7c385a5 verified 7 days ago

11.7 kB

	---
	library_name: sentence-transformers
	tags:
	- sentence-transformers
	- sentence-similarity
	- feature-extraction
	base_model:
	- avemio/German-RAG-BGE-M3-TRIPLES-MERGED-HESSIAN-AI
	- Snowflake/snowflake-arctic-embed-l-v2.0
	base_model_relation: merge
	widget:
	- source_sentence: 'search_query: i love autotrain'
	sentences:
	- 'search_query: huggingface auto train'
	- 'search_query: hugging face auto train'
	- 'search_query: i love autotrain'
	pipeline_tag: sentence-similarity
	datasets:
	- avemio/German-RAG-EMBEDDING-TRIPLES-HESSIAN-AI
	license: mit
	language:
	- de
	- en
	---

	# German-RAG-BGE-M3-MERGED-x-SNOWFLAKE-ARCTIC-HESSIAN-AI

	This is a merged [sentence-transformers](https://www.SBERT.net) model. It maps sentences & paragraphs to a 1024-dimensional dense vector space and can be used for semantic textual similarity, semantic search, paraphrase mining, text classification, clustering, and more.
	Our [German-RAG-BGE-M3-MERGED Model](https://huggingface.co/avemio/German-RAG-BGE-M3-TRIPLES-MERGED-HESSIAN-AI/) was merged with [Snowflake/snowflake-arctic-embed-l-v2.0](https://huggingface.co/Snowflake/snowflake-arctic-embed-l-v2.0) to exceed performances from each Base-Model.

	## Model Details

	### Model Description
	- Model Type: Sentence Transformer
	<!-- - Base model: [Unknown](https://huggingface.co/unknown) -->
	- Maximum Sequence Length: 8192 tokens
	- Output Dimensionality: 1024 tokens
	- Similarity Function: Cosine Similarity
	<!-- - Training Dataset: Unknown -->
	<!-- - Language: Unknown -->
	<!-- - License: Unknown -->

	### Model Sources

	- Documentation: [Sentence Transformers Documentation](https://sbert.net)
	- Repository: [Sentence Transformers on GitHub](https://github.com/UKPLab/sentence-transformers)
	- Hugging Face: [Sentence Transformers on Hugging Face](https://huggingface.co/models?library=sentence-transformers)

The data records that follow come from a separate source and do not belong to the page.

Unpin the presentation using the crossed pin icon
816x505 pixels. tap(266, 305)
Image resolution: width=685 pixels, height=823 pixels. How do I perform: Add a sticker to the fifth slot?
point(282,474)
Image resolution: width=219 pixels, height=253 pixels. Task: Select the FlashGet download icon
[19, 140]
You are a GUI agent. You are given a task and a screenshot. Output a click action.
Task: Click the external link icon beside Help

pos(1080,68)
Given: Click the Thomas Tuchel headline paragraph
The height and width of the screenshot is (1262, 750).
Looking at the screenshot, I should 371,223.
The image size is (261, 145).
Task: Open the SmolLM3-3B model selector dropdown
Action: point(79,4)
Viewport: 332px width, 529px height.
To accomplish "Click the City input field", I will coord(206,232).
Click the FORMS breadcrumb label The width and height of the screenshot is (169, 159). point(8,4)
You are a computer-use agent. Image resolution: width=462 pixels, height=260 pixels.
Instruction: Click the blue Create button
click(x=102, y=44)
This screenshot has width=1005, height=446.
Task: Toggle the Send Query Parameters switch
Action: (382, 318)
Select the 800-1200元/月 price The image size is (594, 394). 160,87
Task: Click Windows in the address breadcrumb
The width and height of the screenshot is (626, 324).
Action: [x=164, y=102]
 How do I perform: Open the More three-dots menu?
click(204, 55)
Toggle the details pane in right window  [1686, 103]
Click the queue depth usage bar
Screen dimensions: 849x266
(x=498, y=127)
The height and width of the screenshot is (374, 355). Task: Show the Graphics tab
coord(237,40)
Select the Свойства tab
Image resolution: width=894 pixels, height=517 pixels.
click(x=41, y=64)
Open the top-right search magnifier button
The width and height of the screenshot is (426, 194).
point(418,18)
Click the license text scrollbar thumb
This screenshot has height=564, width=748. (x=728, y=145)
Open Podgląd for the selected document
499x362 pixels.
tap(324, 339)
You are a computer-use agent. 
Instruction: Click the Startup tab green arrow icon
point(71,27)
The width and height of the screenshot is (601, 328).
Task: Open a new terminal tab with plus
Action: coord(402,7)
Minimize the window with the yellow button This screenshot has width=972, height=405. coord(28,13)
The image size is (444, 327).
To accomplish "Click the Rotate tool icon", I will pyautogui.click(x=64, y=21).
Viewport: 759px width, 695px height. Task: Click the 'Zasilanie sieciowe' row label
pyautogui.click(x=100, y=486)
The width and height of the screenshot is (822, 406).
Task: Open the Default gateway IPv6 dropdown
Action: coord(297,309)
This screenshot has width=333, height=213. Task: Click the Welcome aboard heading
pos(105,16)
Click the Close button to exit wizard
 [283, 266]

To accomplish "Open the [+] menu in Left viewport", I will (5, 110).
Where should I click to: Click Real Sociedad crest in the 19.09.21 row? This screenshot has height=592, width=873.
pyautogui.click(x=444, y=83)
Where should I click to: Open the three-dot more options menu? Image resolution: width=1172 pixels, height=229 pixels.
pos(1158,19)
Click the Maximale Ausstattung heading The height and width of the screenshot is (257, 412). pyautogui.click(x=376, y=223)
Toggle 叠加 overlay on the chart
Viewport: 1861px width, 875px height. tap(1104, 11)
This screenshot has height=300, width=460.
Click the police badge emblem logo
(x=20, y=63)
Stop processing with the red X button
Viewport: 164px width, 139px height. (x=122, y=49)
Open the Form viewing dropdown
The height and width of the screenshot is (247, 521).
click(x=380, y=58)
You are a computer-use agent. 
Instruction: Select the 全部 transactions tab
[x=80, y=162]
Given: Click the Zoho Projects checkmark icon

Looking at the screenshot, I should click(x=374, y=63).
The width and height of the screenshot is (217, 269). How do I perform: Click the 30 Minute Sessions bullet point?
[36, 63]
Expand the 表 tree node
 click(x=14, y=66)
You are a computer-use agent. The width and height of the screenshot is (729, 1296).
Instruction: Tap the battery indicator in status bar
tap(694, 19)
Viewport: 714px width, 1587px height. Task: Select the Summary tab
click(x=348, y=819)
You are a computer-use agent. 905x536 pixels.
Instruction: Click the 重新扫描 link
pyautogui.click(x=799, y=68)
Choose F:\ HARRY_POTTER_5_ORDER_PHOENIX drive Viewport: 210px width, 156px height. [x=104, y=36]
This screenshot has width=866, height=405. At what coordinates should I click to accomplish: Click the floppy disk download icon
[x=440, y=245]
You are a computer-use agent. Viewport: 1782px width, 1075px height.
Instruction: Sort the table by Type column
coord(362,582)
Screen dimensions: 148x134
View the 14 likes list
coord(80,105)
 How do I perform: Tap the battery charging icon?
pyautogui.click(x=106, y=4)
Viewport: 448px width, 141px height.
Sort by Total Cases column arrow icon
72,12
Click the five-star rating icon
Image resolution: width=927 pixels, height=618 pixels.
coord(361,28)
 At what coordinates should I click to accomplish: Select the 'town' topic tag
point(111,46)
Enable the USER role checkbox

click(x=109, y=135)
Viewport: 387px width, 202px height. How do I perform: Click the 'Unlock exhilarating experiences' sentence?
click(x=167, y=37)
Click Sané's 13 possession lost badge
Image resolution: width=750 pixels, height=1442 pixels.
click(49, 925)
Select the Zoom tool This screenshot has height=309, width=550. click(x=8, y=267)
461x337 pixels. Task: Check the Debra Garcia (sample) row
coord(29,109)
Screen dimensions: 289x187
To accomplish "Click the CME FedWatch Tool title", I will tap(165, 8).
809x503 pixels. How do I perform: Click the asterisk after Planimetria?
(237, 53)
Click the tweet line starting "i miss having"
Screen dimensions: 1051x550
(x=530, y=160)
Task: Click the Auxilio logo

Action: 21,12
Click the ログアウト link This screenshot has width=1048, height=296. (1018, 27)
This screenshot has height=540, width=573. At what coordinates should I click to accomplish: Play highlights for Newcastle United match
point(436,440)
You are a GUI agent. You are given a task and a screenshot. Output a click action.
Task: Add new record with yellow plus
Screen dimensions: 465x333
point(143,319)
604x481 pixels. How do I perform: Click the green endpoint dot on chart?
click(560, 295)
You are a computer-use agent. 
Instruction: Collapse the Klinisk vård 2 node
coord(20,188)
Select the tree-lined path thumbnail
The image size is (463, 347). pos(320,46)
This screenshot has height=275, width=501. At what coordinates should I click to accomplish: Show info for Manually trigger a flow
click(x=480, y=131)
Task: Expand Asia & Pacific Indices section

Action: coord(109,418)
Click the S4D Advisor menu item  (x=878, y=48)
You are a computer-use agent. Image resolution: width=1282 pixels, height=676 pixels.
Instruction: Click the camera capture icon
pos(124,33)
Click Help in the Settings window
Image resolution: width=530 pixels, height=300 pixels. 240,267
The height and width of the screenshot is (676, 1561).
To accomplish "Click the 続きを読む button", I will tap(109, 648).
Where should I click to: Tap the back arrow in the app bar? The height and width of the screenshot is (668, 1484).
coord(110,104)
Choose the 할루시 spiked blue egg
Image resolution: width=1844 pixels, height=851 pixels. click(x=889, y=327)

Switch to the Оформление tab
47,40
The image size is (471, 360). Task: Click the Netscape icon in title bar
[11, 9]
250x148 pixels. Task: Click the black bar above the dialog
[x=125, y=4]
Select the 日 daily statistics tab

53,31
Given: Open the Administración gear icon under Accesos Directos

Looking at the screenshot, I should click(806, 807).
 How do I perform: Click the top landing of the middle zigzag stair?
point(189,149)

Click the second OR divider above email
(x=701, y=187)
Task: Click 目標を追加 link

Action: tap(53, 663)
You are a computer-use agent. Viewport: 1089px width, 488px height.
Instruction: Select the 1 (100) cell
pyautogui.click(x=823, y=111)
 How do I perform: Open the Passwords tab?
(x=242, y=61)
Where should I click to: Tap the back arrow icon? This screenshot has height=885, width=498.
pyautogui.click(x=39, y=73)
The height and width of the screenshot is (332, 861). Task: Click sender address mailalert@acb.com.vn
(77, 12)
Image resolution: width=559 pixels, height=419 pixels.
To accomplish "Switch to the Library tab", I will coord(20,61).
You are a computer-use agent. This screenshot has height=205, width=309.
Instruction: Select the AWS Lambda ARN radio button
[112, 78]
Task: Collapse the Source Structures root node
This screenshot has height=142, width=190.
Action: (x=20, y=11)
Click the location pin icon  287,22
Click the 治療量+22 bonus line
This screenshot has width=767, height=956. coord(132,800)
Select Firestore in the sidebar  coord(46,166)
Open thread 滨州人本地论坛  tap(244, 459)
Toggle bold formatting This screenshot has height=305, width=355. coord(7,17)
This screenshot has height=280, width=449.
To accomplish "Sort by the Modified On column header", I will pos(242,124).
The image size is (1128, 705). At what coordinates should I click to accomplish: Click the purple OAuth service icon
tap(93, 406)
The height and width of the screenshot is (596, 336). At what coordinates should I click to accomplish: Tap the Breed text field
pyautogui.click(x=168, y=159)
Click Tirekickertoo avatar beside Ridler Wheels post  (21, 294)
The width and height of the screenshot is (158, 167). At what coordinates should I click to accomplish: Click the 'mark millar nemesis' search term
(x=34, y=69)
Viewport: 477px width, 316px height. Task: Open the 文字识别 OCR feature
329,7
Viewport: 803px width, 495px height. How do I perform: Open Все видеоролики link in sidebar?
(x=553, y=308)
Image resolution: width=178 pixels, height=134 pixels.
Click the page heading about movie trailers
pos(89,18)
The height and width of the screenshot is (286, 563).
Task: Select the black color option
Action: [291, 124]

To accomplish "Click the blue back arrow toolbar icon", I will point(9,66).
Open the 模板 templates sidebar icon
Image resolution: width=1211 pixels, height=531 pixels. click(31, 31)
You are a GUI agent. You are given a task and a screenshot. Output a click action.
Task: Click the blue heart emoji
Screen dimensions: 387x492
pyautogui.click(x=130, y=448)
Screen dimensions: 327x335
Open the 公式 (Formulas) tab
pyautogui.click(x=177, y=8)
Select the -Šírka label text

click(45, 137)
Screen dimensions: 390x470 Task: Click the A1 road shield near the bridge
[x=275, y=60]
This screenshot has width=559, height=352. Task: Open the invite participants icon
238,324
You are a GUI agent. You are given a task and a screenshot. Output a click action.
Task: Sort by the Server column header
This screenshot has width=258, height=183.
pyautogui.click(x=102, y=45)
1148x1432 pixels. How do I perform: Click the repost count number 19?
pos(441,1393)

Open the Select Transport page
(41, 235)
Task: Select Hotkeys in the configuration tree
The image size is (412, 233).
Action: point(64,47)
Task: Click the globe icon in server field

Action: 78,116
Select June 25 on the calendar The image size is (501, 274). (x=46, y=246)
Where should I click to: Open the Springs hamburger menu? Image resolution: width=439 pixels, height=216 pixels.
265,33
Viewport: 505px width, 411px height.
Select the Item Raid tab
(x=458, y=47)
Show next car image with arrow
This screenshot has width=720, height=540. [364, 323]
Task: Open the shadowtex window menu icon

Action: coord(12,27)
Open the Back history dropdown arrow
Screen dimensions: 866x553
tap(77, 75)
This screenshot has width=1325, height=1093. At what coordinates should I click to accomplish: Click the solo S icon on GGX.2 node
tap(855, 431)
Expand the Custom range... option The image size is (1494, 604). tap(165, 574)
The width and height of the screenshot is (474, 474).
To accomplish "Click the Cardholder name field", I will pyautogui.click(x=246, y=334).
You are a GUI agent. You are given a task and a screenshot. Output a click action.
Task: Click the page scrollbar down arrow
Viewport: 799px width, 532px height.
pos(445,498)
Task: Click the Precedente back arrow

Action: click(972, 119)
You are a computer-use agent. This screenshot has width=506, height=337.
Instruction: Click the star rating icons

	### Full Model Architecture

	```
	SentenceTransformer(
	(0): Transformer({'max_seq_length': 8192, 'do_lower_case': False}) with Transformer model: XLMRobertaModel
	(1): Pooling({'word_embedding_dimension': 1024, 'pooling_mode_cls_token': True, 'pooling_mode_mean_tokens': False, 'pooling_mode_max_tokens': False, 'pooling_mode_mean_sqrt_len_tokens': False, 'pooling_mode_weightedmean_tokens': False, 'pooling_mode_lasttoken': False, 'include_prompt': True})
	(2): Normalize()
	)
	```

	## Evaluation MTEB-Tasks

	### Classification
	- AmazonCounterfactualClassification
	- AmazonReviewsClassification
	- MassiveIntentClassification
	- MassiveScenarioClassification
	- MTOPDomainClassification
	- MTOPIntentClassification

	### Pair Classification
	- FalseFriendsGermanEnglish
	- PawsXPairClassification

	### Retrieval
	- GermanQuAD-Retrieval
	- GermanDPR

	### STS (Semantic Textual Similarity)
	- GermanSTSBenchmark

	#### Comparison between the Snowflake Arctic Model ([Snowflake](https://huggingface.co/BAAI/bge-m3)), our Merged Model ([Merged-BGE](https://huggingface.co/avemio/German-RAG-BGE-M3-TRIPLES-HESSIAN-AI)) and our Merged-BGE Model merged with [Snowflake/snowflake-arctic-embed-l-v2.0](https://huggingface.co/Snowflake/snowflake-arctic-embed-l-v2.0)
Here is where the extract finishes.